Saat angin menghantam rintangan seperti tanah tinggi atau bangunan

Aliran udara dari daerah bertekanan tinggi ke daerah bertekanan rendah

Lokasi geografis

Mengalir sebagian besar di atas tanah dan kadang-kadang di atas air

Mengalir baik di atas tanah maupun air

Faktor yang mempengaruhi

Ketinggian rintangan, dinamika medan, kecepatan angin rata-rata, dll.

Rotasi bumi, pemanasan oleh Matahari, perbedaan tekanan di atmosfer, dll.

Hembusan angin adalah variasi angin yang terbentuk ketika angin menemui rintangan seperti dataran tinggi atau struktur atau bangunan tinggi. Oleh karena itu hembusan biasanya ditemukan di atas tanah dan tidak begitu banyak di badan air.

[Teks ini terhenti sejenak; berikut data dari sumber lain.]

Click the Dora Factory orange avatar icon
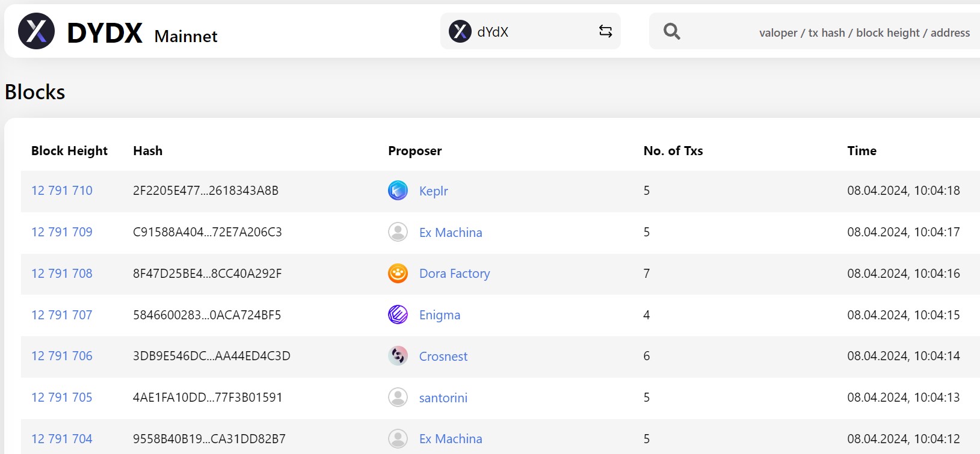The width and height of the screenshot is (980, 454). 398,274
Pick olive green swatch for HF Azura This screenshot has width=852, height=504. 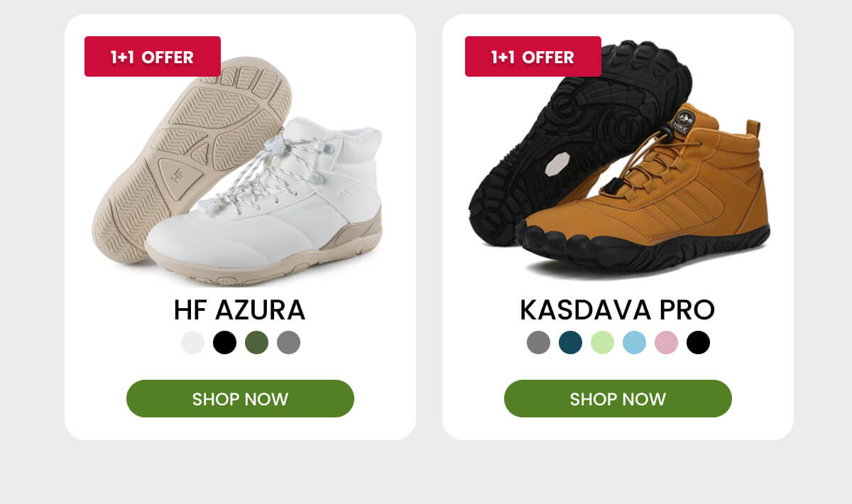pos(256,342)
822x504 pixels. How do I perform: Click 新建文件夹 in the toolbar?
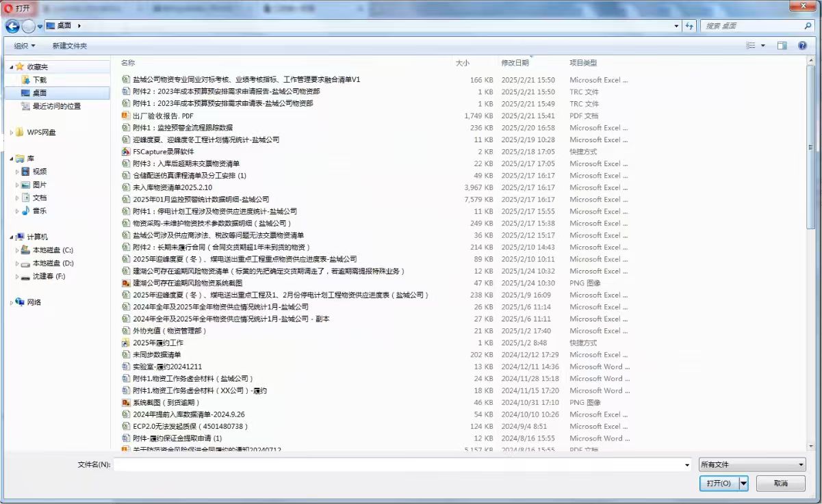click(70, 46)
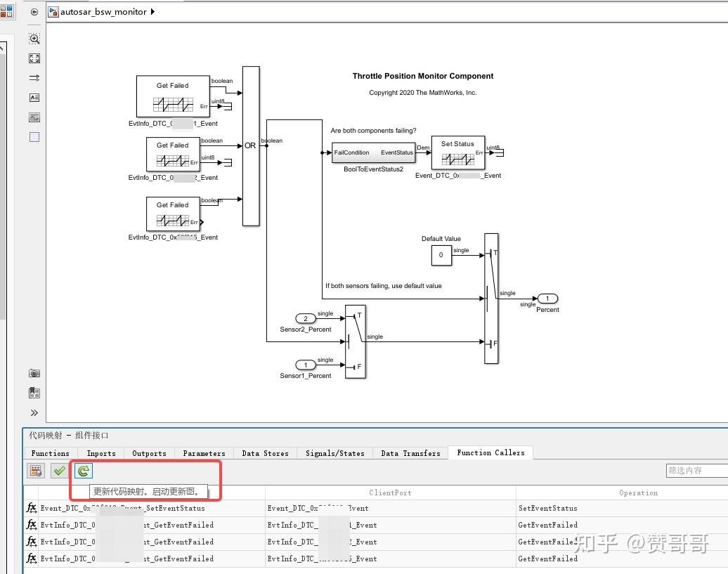Expand the palette with double chevron
This screenshot has height=574, width=728.
click(x=34, y=412)
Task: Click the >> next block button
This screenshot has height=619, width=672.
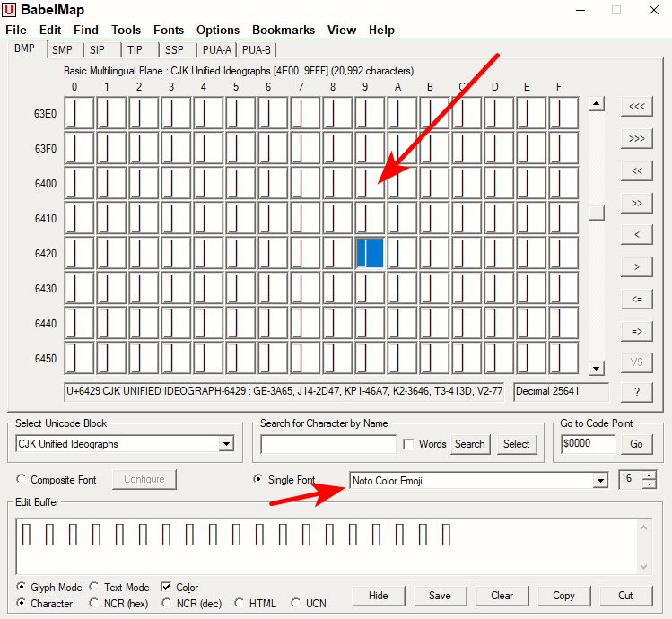Action: [x=636, y=203]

Namun, terkadang hembusan juga dapat terjadi di atas air karena perubahan kecepatan angin dan arah angin yang menyebabkan turbulensi dan gesekan di wilayah tersebut. Hembusan terbentuk di atas tanah karena gesekan antara udara dingin yang berat mengendap dan udara panas yang lebih ringan naik.

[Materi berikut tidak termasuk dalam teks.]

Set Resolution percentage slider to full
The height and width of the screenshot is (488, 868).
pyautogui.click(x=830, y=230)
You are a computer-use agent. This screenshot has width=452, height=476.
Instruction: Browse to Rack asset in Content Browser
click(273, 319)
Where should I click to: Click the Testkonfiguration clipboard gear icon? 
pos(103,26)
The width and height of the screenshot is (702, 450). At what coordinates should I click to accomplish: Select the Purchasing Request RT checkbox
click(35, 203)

Hembusan sekitar 30% lebih kuat dan memiliki kecepatan lebih tinggi dari rata-rata angin tetapi sangat ditentukan oleh rata-rata kecepatan angin berkelanjutan. Jadi semakin tinggi kecepatan angin rata-rata semakin kuat hembusan anginnya.

Selain kecepatan angin rata-rata, faktor lain yang mempengaruhi hembusan adalah dinamika medan, topografi lokal, bentuk struktur, dan tekanan atmosfer.

Hembusan didefinisikan sebagai gelombang angin kencang yang tiba-tiba yang biasanya berlangsung kurang dari dua puluh detik dan diikuti dengan jeda. Hembusan dicirikan oleh kecepatan angin puncak yang melintasi 18 mph dan perbedaan minimal 10 mph antara kecepatan angin puncak dan jeda.

Angin tercipta ketika udara mengalir dari daerah bertekanan tinggi ke daerah bertekanan rendah. Kecepatan angin diukur dengan menggunakan alat yang disebut anemometer.

Dengan kata lain, mereka adalah aliran gas yang mencoba mencapai kondisi kesetimbangan.

Meskipun tekanan atmosfer yang bervariasi adalah penyebab utama di balik pembentukan angin, ia juga sangat dipengaruhi oleh rotasi Bumi, pola pemanasan Matahari, pemanasan ekuator dan kutub yang bervariasi, dan banyak lagi. Sekitar dua persen energi Matahari yang mencapai Bumi diubah menjadi energi angin.

Angin diklasifikasikan dalam berbagai jenis tergantung pada daerah asalnya, kecepatan angin, efek angin, penyebab asal, kepadatan gas, dll. Angin dapat diklasifikasikan menjadi hembusan angin, angin kencang, angin sepoi-sepoi, atau badai yang lebih ganas, siklon, dan tornado.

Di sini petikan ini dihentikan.